Pixel coordinate grounding data:
□ □ □ □ □
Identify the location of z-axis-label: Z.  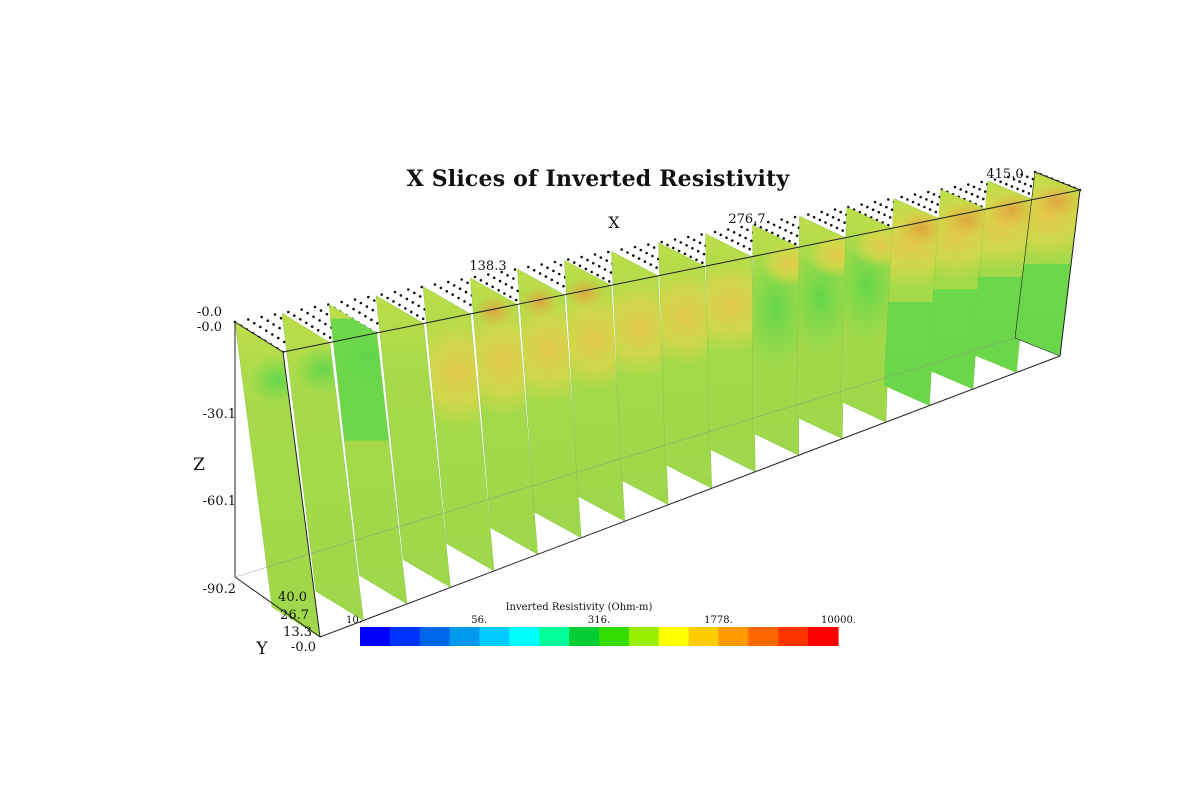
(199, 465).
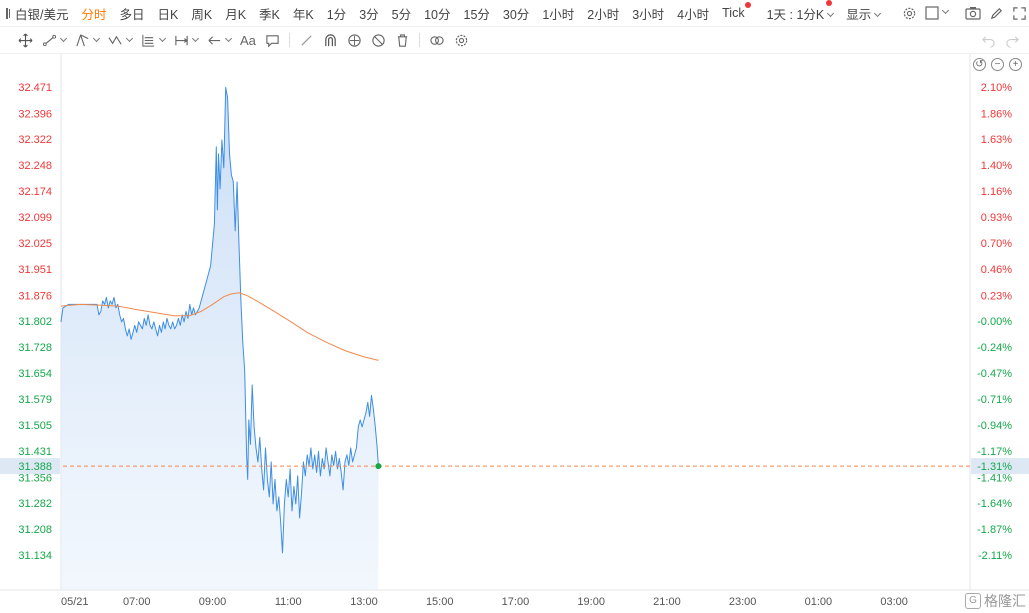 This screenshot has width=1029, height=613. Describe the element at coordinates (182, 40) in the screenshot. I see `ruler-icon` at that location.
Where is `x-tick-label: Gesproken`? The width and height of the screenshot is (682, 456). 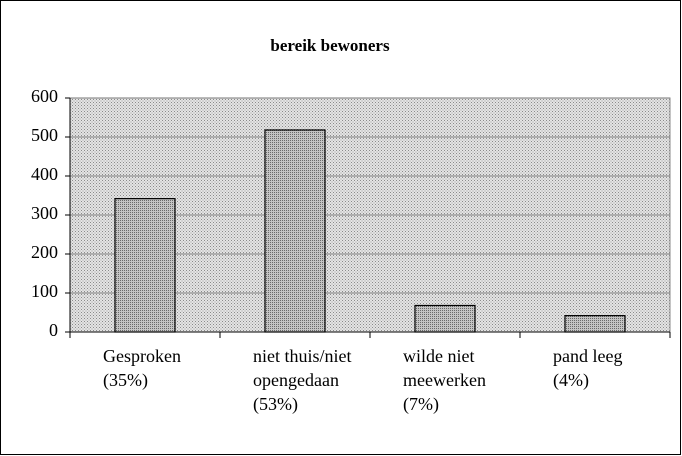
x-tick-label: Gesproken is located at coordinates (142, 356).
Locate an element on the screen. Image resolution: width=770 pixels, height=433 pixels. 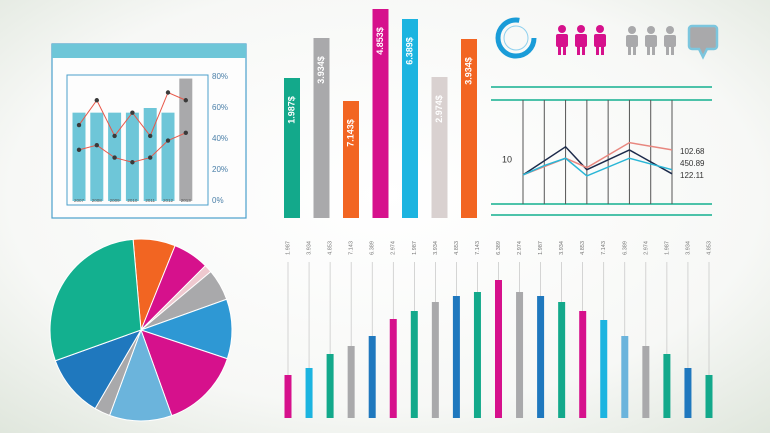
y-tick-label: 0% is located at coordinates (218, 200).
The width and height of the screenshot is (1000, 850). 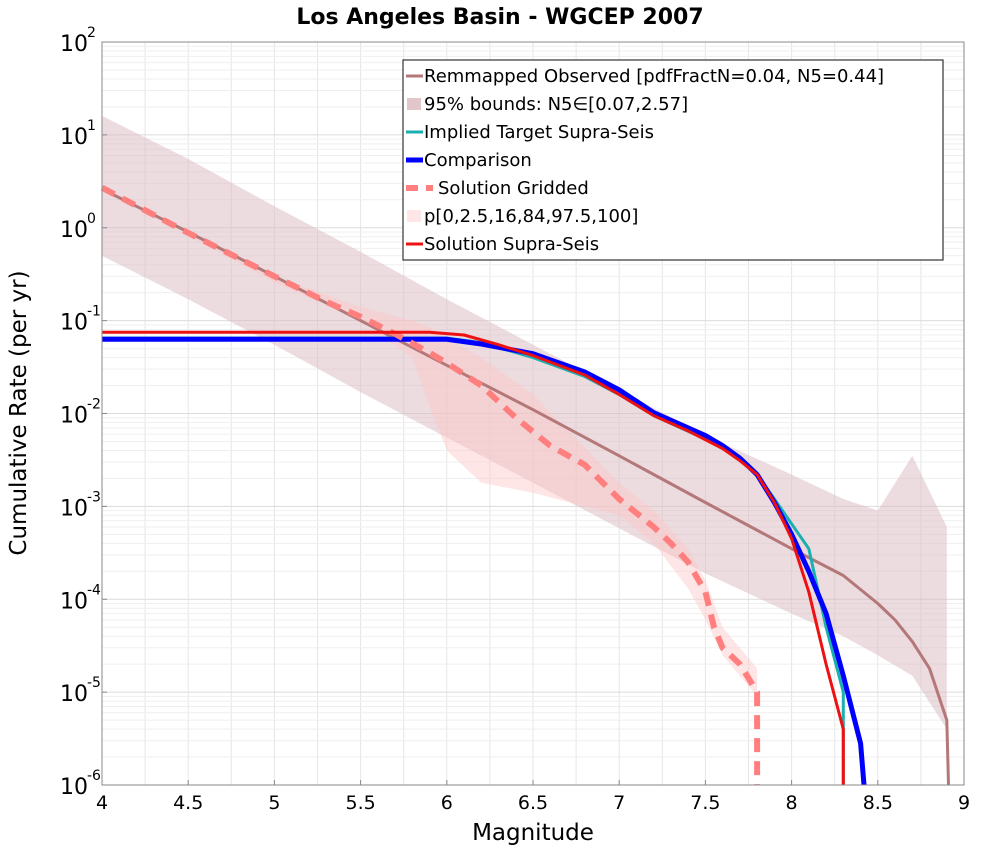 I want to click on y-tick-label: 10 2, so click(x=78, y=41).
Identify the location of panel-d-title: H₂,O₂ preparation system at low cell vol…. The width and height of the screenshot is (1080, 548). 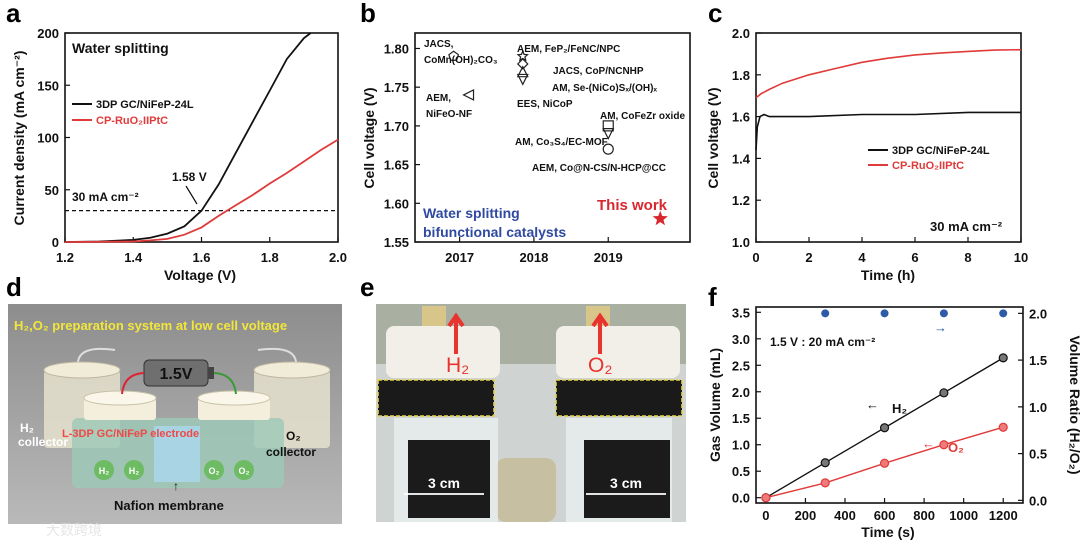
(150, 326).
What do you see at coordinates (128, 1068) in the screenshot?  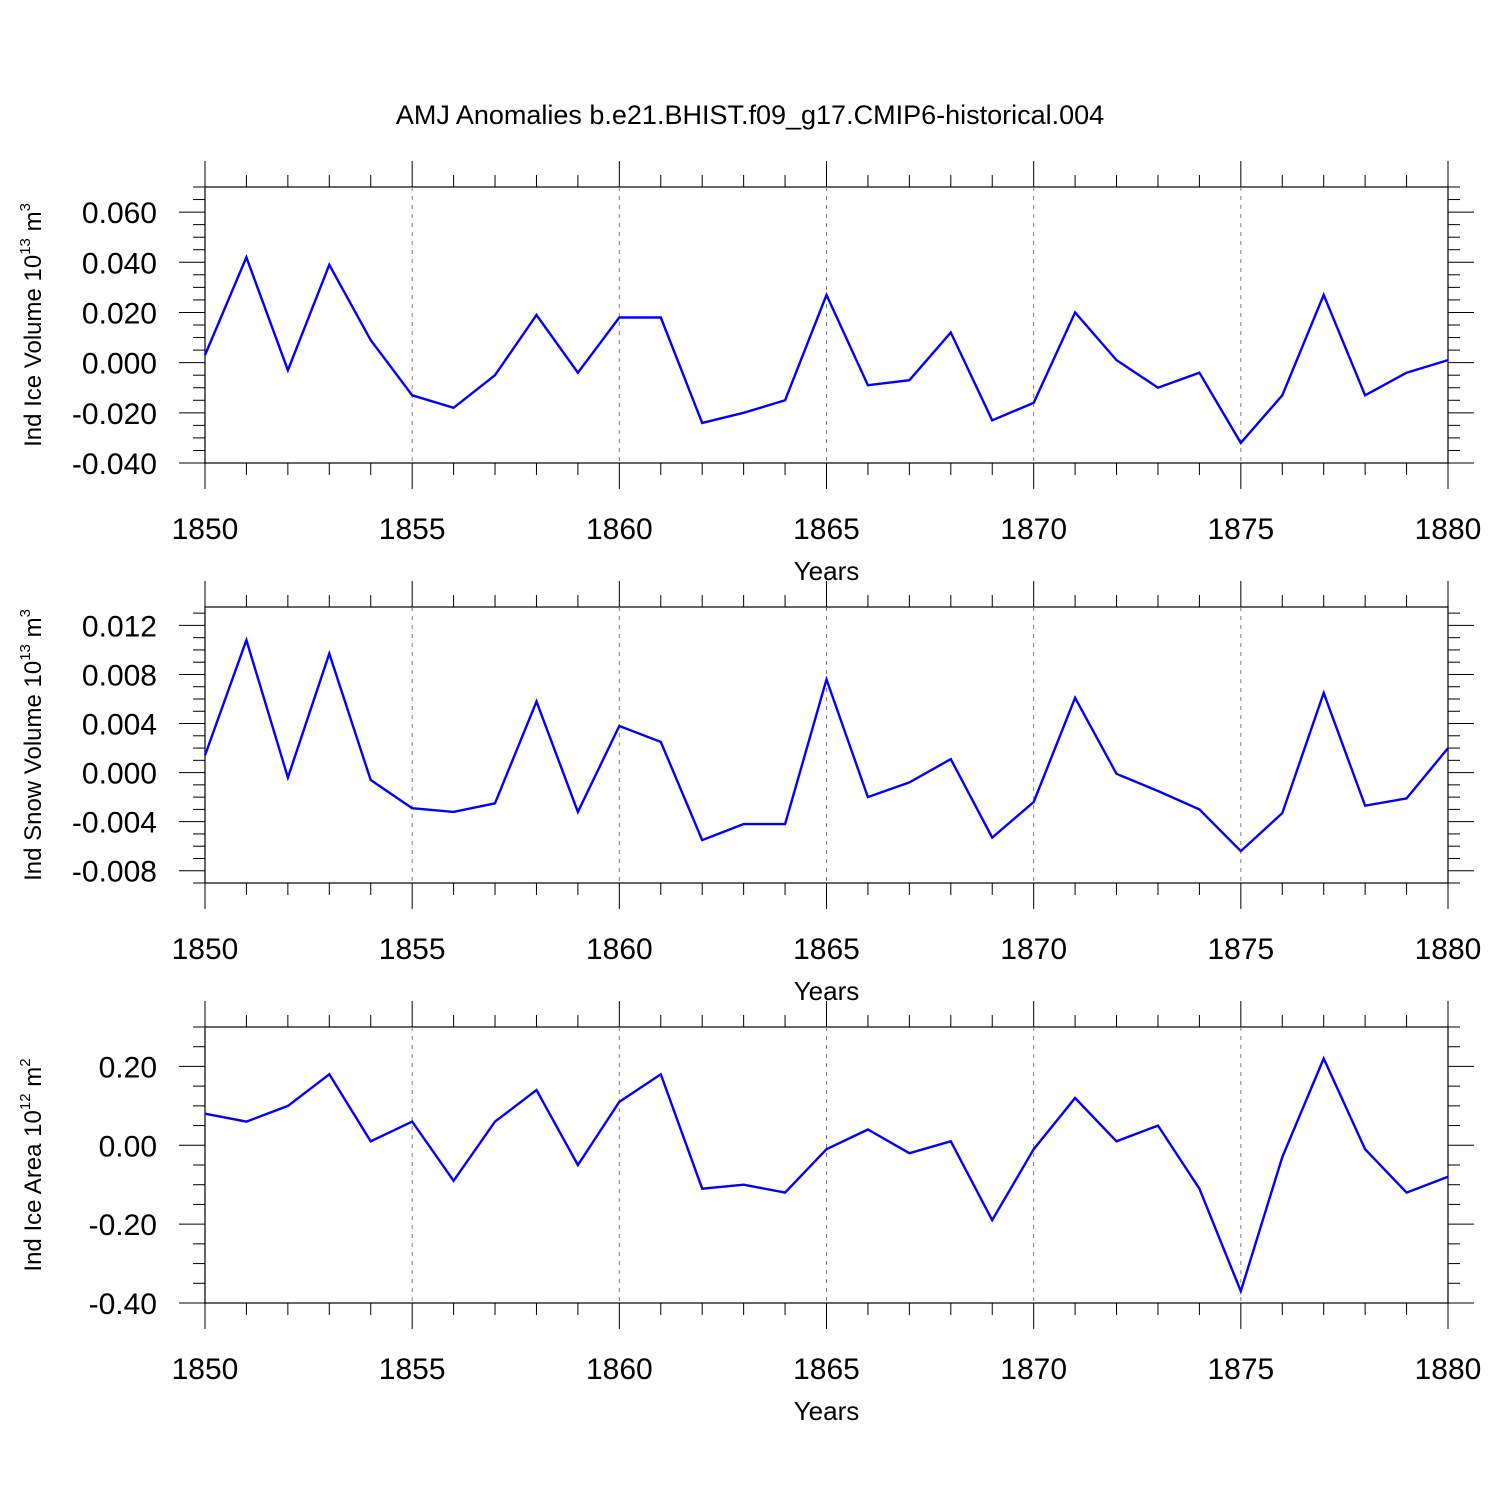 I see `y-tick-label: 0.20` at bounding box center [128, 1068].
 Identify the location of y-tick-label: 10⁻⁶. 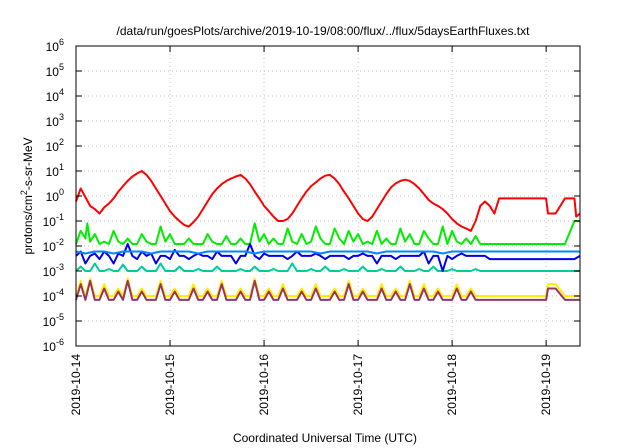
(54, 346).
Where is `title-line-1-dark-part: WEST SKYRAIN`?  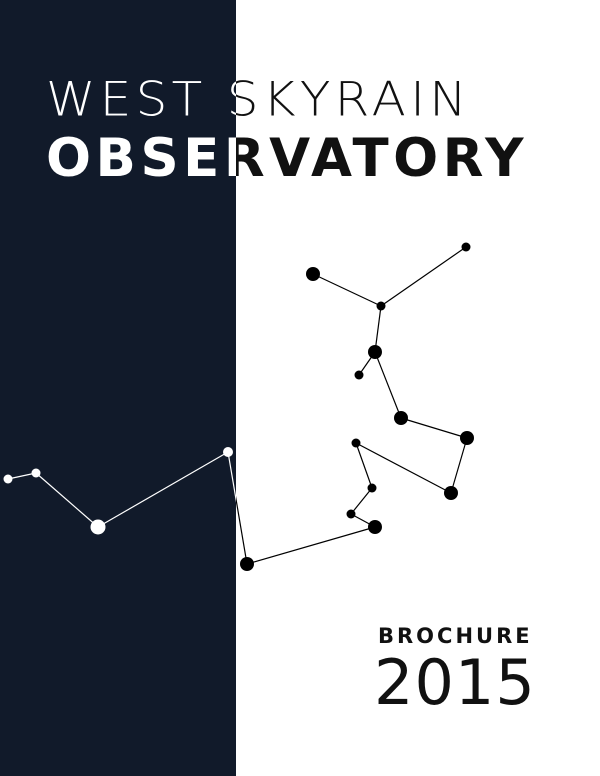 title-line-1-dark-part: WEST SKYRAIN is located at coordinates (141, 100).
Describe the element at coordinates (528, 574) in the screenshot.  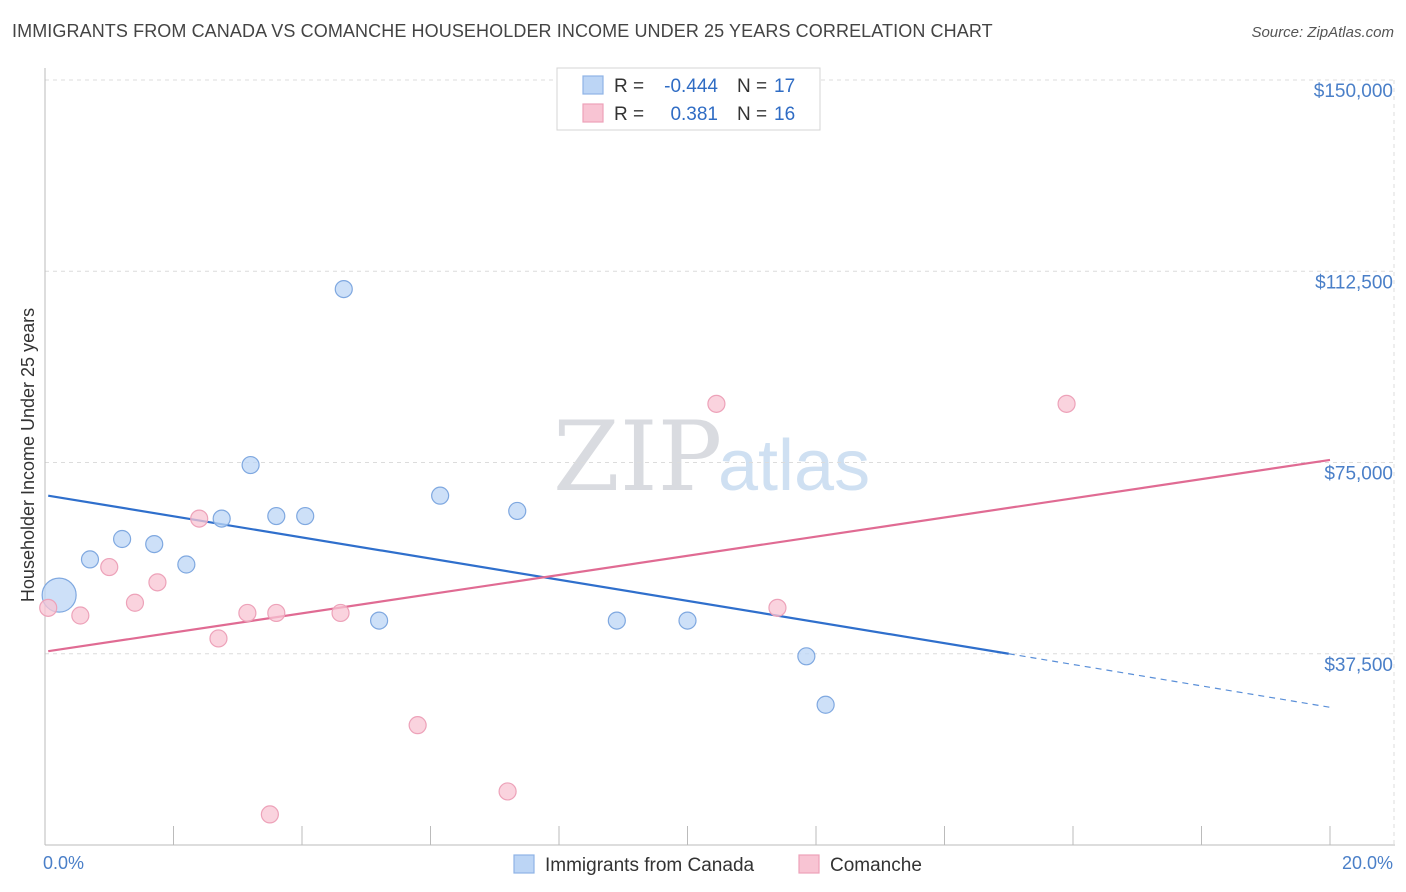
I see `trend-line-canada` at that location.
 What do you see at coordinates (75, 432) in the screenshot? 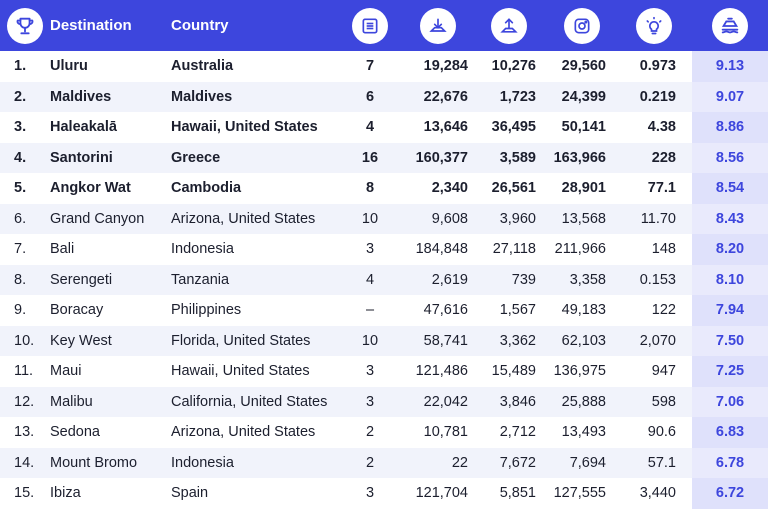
□ □ □ □ □
→ Problem:
Repeat the rows word for word, from the first row through the line containing "x-tick-label: Gesproken is", inclusive, and leave out the pictures.

→ Response for this exercise:
Identify the location of z-axis-label: Z.  
(199, 465).
 This screenshot has width=1029, height=613. Describe the element at coordinates (182, 40) in the screenshot. I see `ruler-icon` at that location.
Where is `x-tick-label: Gesproken`? The width and height of the screenshot is (682, 456). 
x-tick-label: Gesproken is located at coordinates (142, 356).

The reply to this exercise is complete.